Friday, May 08, 2009

Division Of Labor

The rumors of a deal on the Employee Free Choice Act are really heating up. Card check is likely to drop, but other notable elements may remain. And in place of the new bargaining rules, none other than Dianne Feinstein has proposed a kind of vote-by-mail version of card check that would eliminate the hype from the right about the end of the "secret ballot" in union elections.

To win more support and prevent any intimidation, Senate Democrats are considering a proposal pushed by Senator Dianne Feinstein, the California Democrat. In a procedure similar to the early voting that precedes elections in many states, workers could sign cards and mail them to the National Labor Relations Board. If a majority mailed cards, the board would order the employer to recognize the union, as it now does when a majority of workers vote for a union through secret ballots.
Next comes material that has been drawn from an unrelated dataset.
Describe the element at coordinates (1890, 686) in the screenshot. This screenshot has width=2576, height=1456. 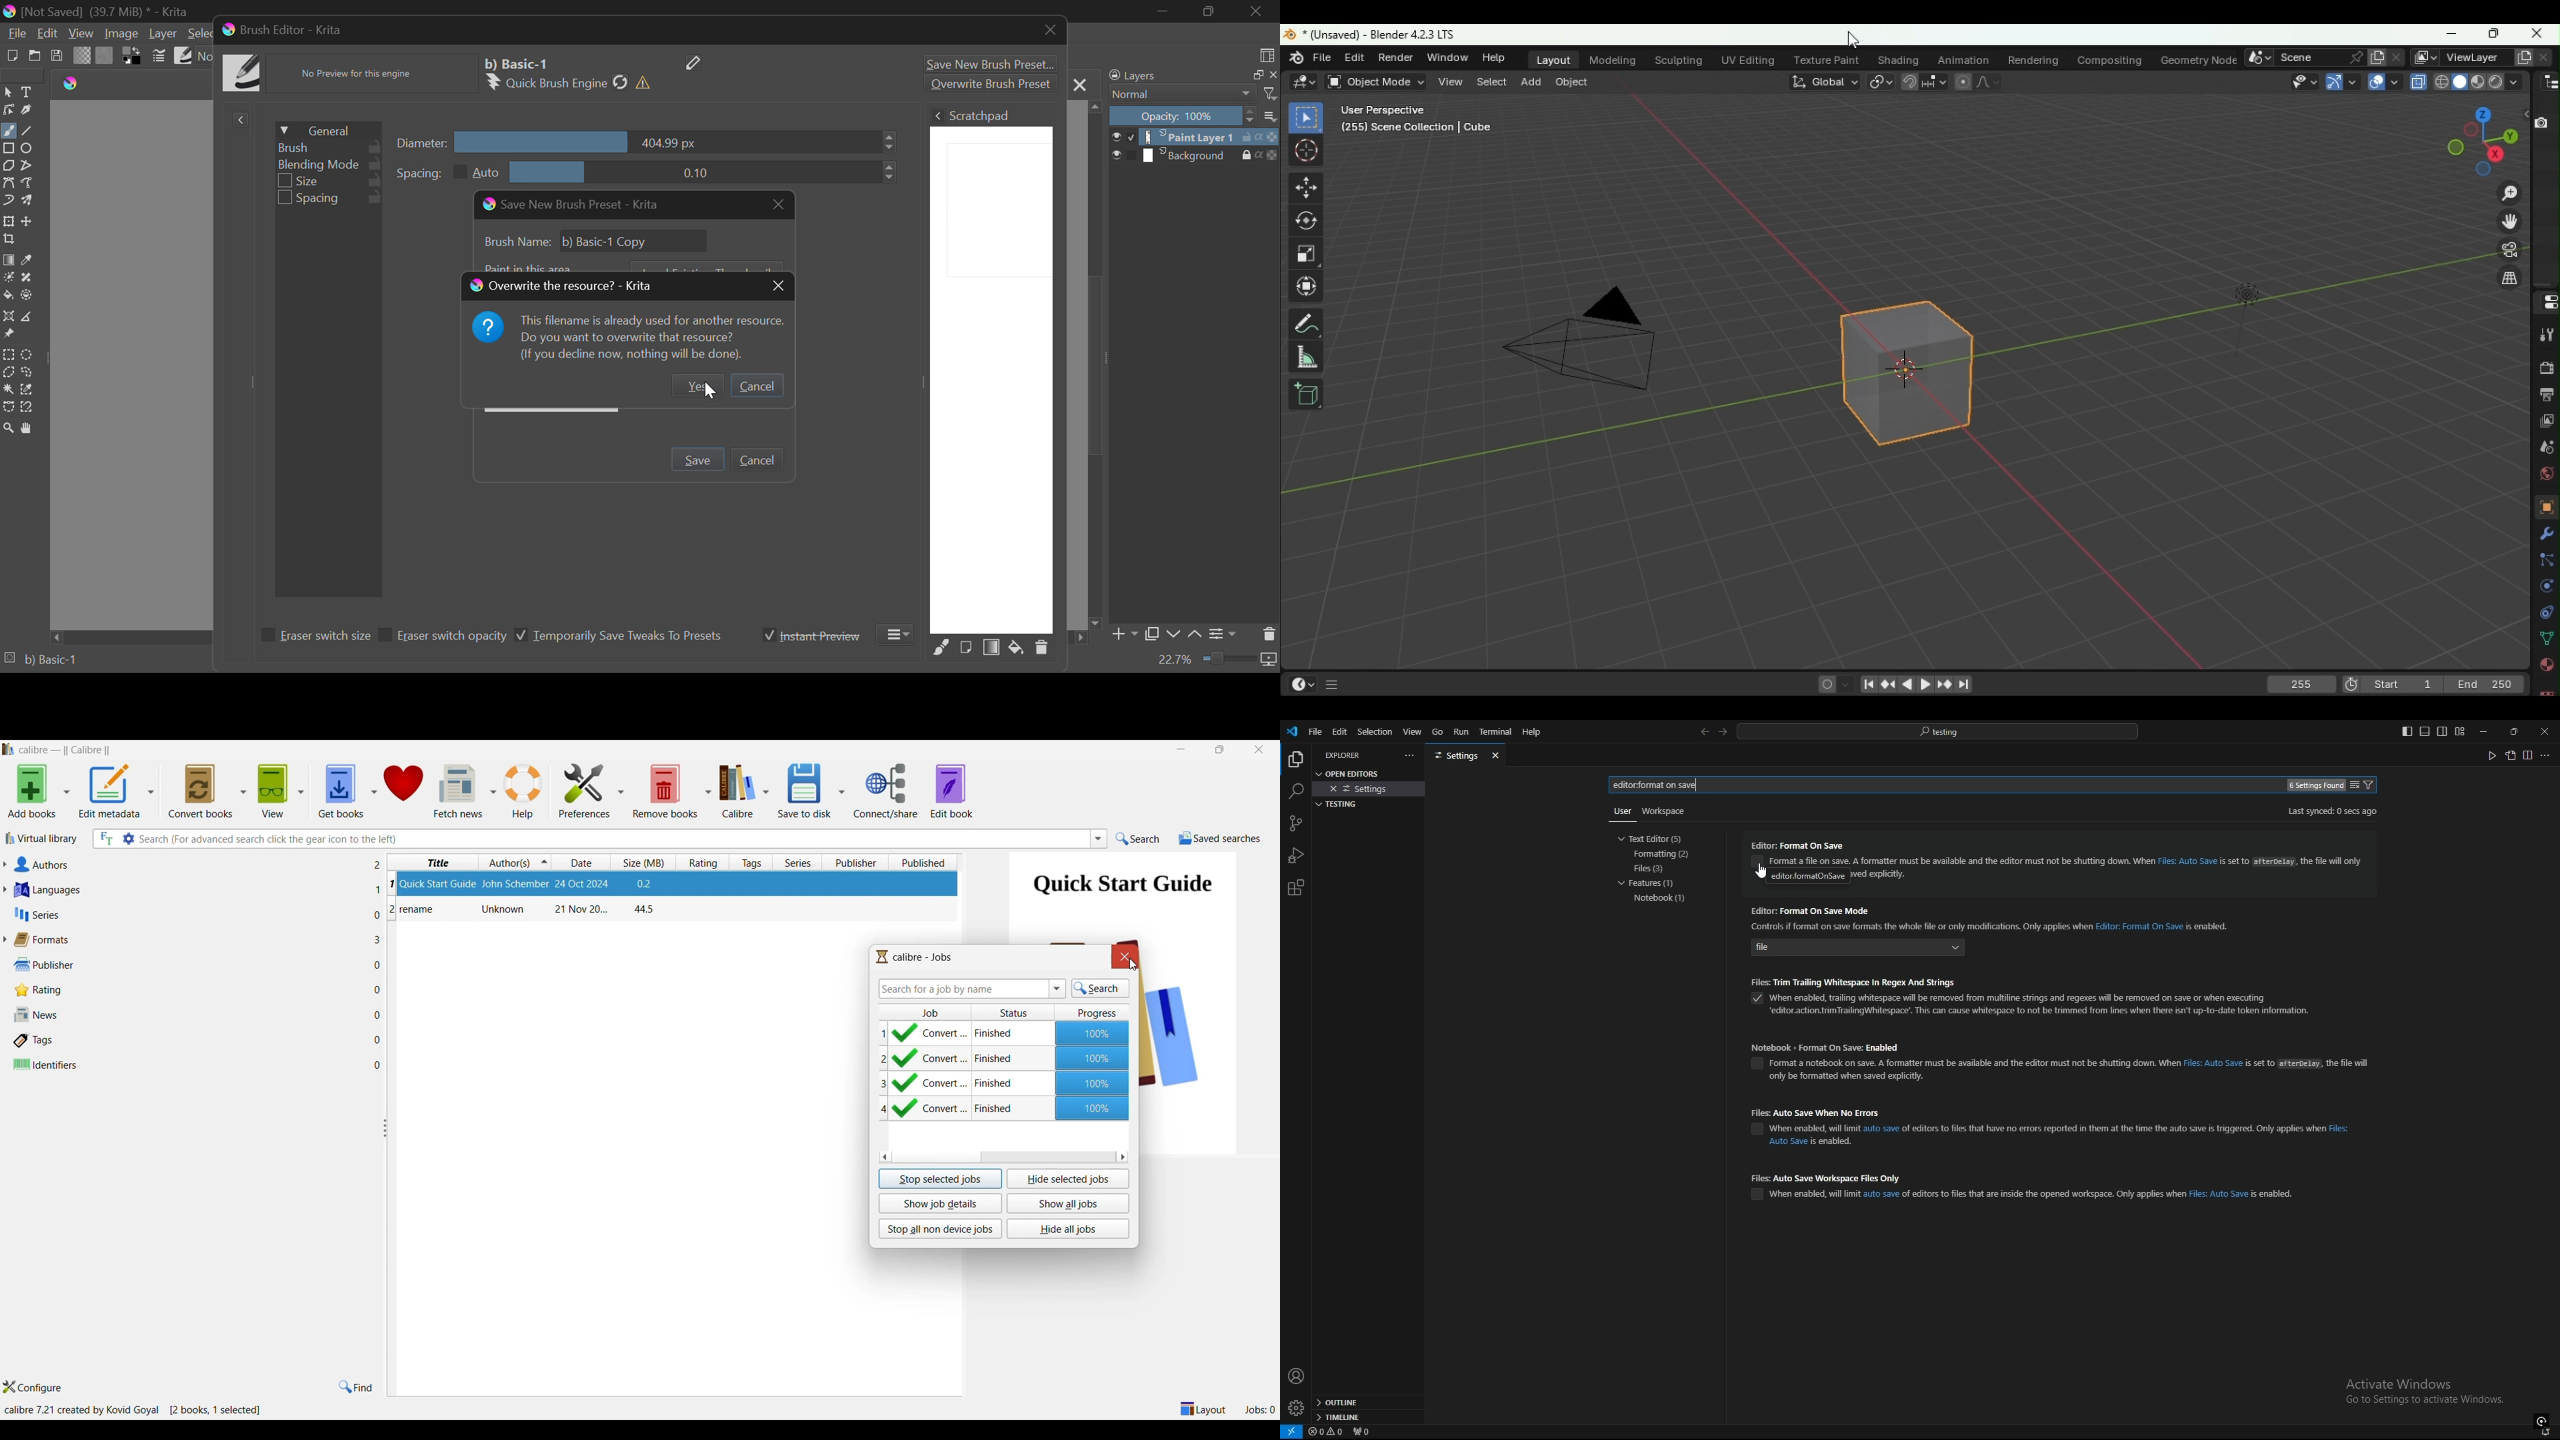
I see `Jump to previous/next frame` at that location.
It's kind of a novel idea, though I'm sure the right will find fault with it (maybe now we'll get "union voter fraud" cases). But it's important to understand that the union election process as it stands now looks nothing like a political election. Unless in a political election, your boss can bring you into a room and tell you how important it is to vote for John McCain, threaten to give you crappy shifts if you don't, fire the Obama organizers and run nothing but McCain ads 24 hours a day:



That union election dyusfunction must change. The same with the ability for employers to endlessly delay the election and then object to a contract even if the workers vote for a union. The National Labor Relations Board has a mission to ENCOURAGE unions, by the way, but their laws do the opposite. So this vote-by-mail card check at least would end this nightmare of a process. Another possibility is a quick election process, perhaps even in a matter of days, which wouldn't give the employer time to hire the union busters and intimidate their employees.
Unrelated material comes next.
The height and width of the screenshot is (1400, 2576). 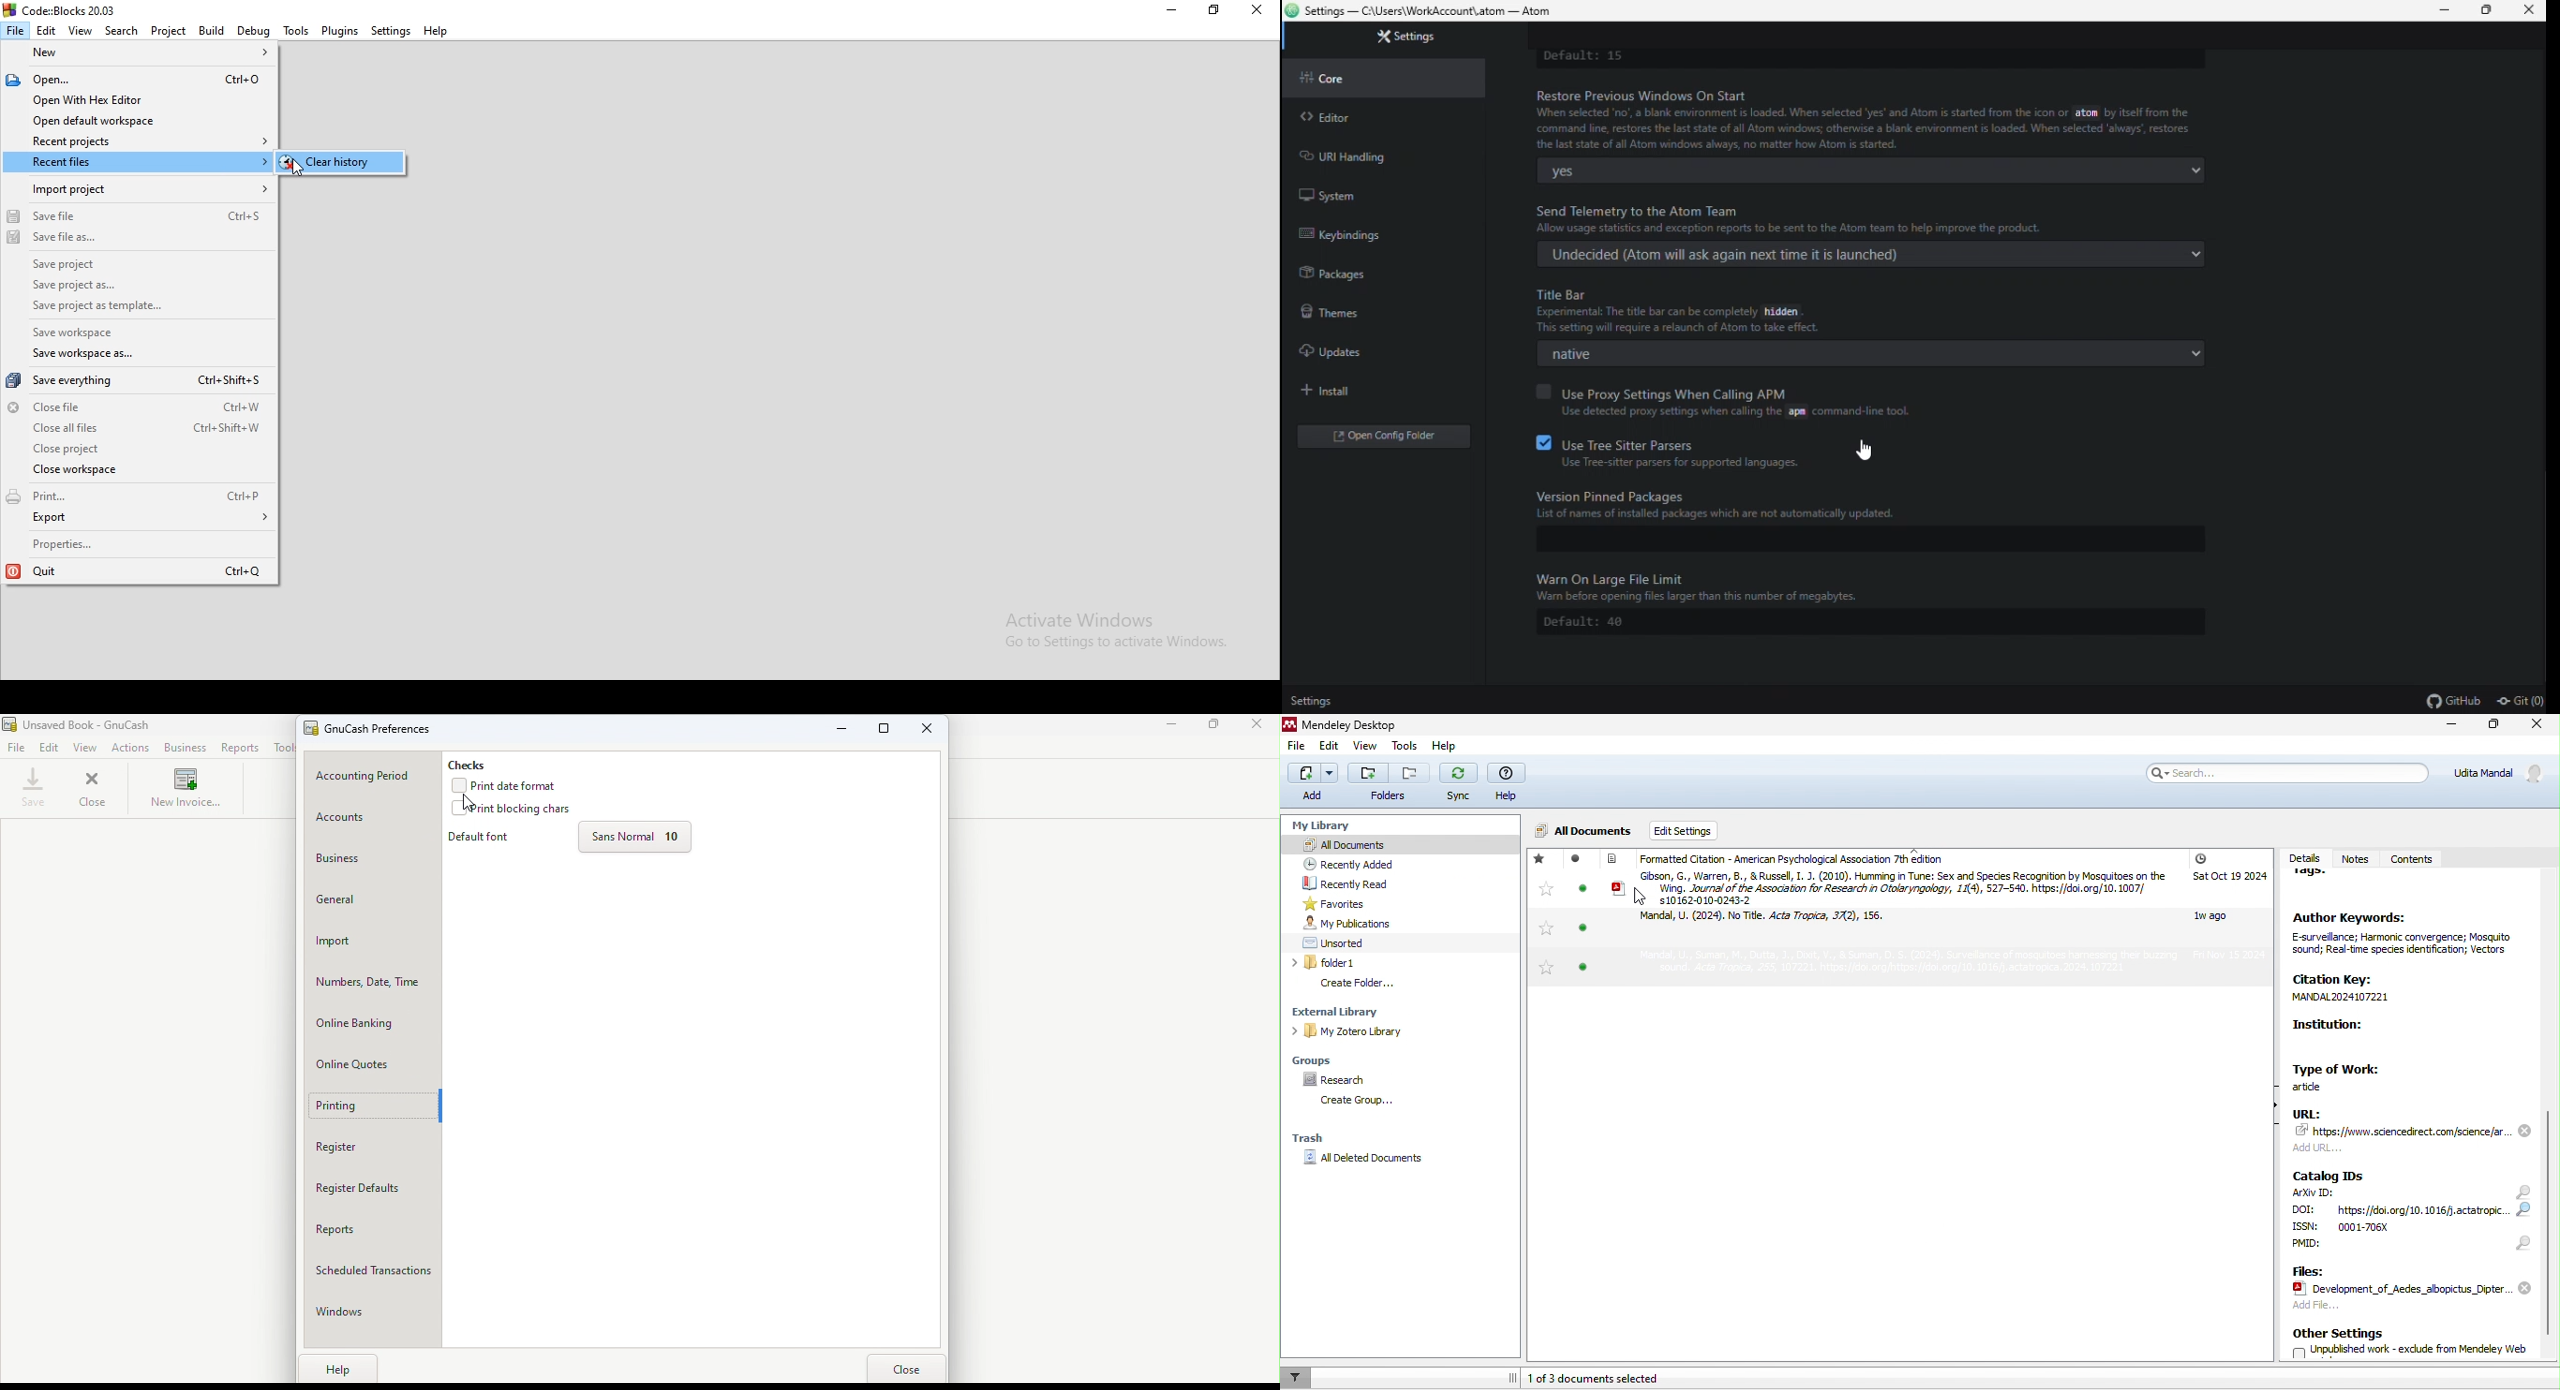 I want to click on Scheduled Transactions, so click(x=373, y=1272).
The other sticking point would be mandatory arbitration 120 days after union recognition, if both sides cannot reach a contract. Arlen Specter, fighting for his political life, has come up with a plan:

Mr. Harkin said, “If the Chamber of Commerce says they’re opposed to everything, then they’re not going to be a player.” He cited a proposal by Mr. Specter that might help preserve the arbitration provisions. Under it, the arbitrator would choose between offers by an employer and by a union. “The last, best offer idea might have legs,” Mr. Harkin said.

Several labor leaders said they would accept legislation with fast elections only if it included arbitration and tougher penalties for companies that break labor laws. One view is to wait until 2011 to push for sweeping labor law changes, on the assumption that Democrats will enlarge their Senate majority in the 2010 elections.


A separate idea would have mediators involved in negotiations instead of giving it all to an arbitrator. Jane Hamsher has more.

My view is that we need to start reforming the broken system, so more mild reforms are a good launching-off point. Eventually, perhaps after the midterms, I would return to this and resubmit the Employee Free Choice Act language as written today.